Collection entries
§

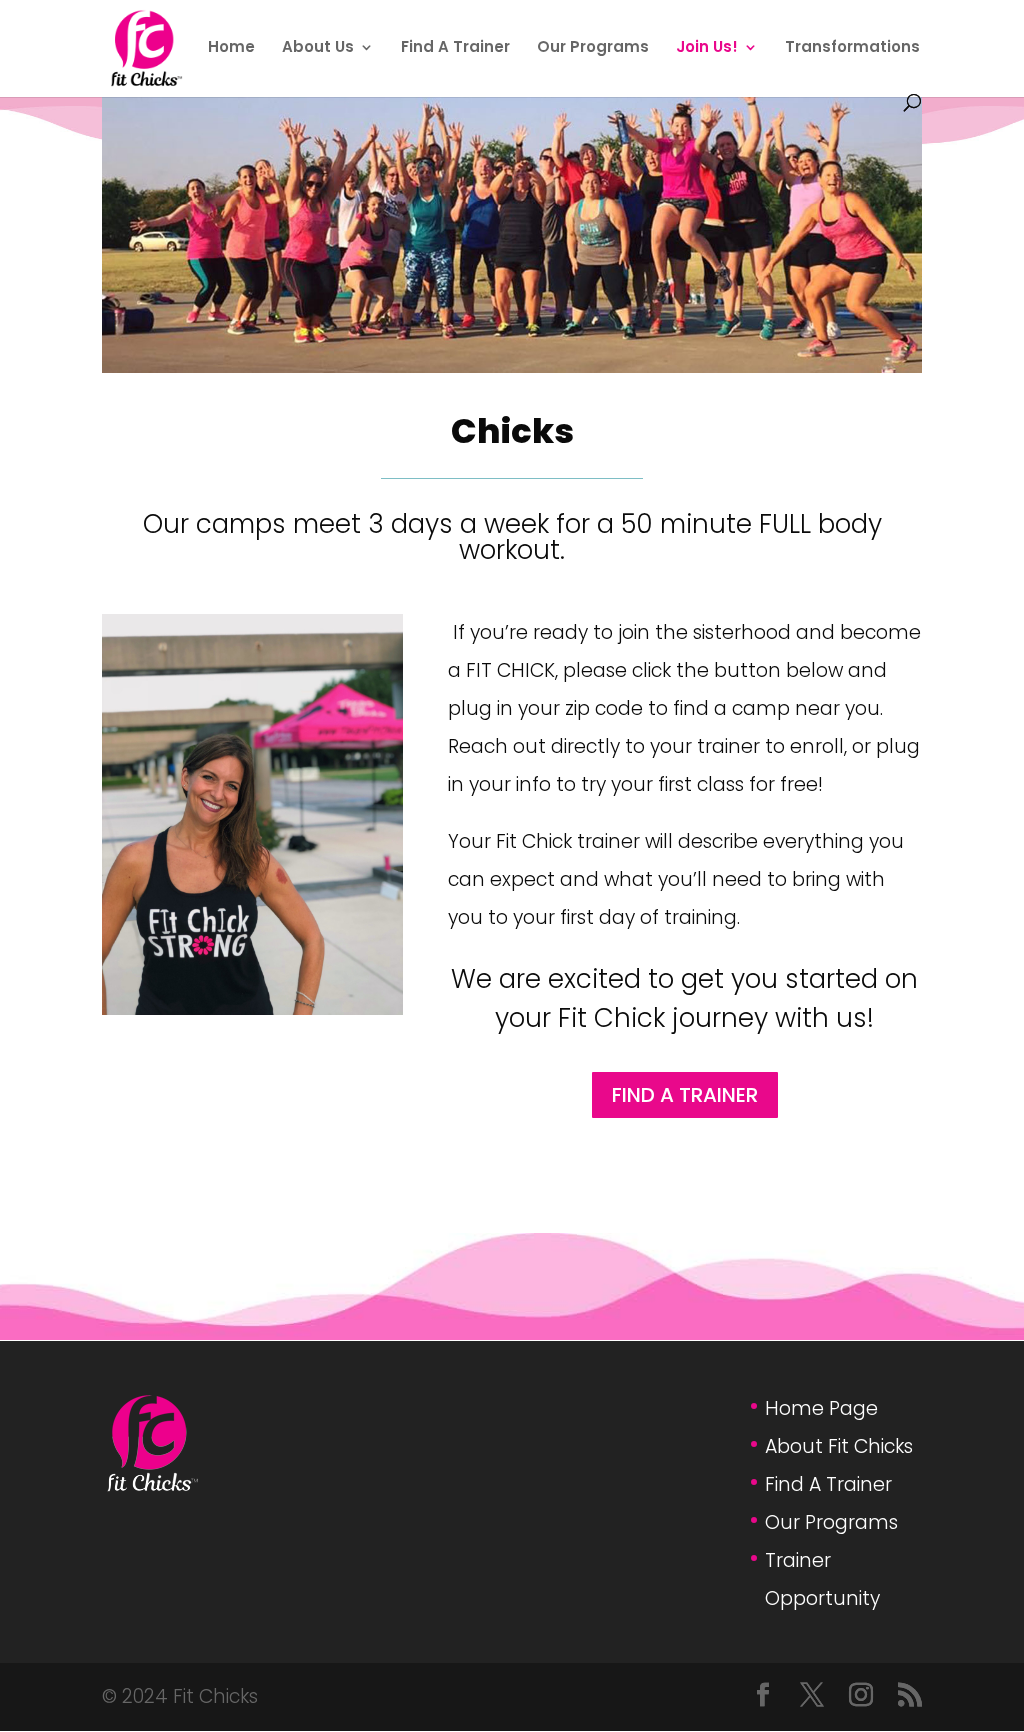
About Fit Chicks (839, 1446)
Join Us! (707, 48)
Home (231, 48)
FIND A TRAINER (685, 1095)
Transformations (852, 48)
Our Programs (593, 48)
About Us (318, 48)
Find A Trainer (455, 48)
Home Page (821, 1408)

§

Task directions
Copy out every line of the data exactly, leaving the images behind.

Answer below
About Fit Chicks (839, 1446)
Join Us! (707, 48)
Home (231, 48)
FIND A TRAINER (685, 1095)
Transformations (852, 48)
Our Programs (593, 48)
About Us (318, 48)
Find A Trainer (455, 48)
Home Page (821, 1408)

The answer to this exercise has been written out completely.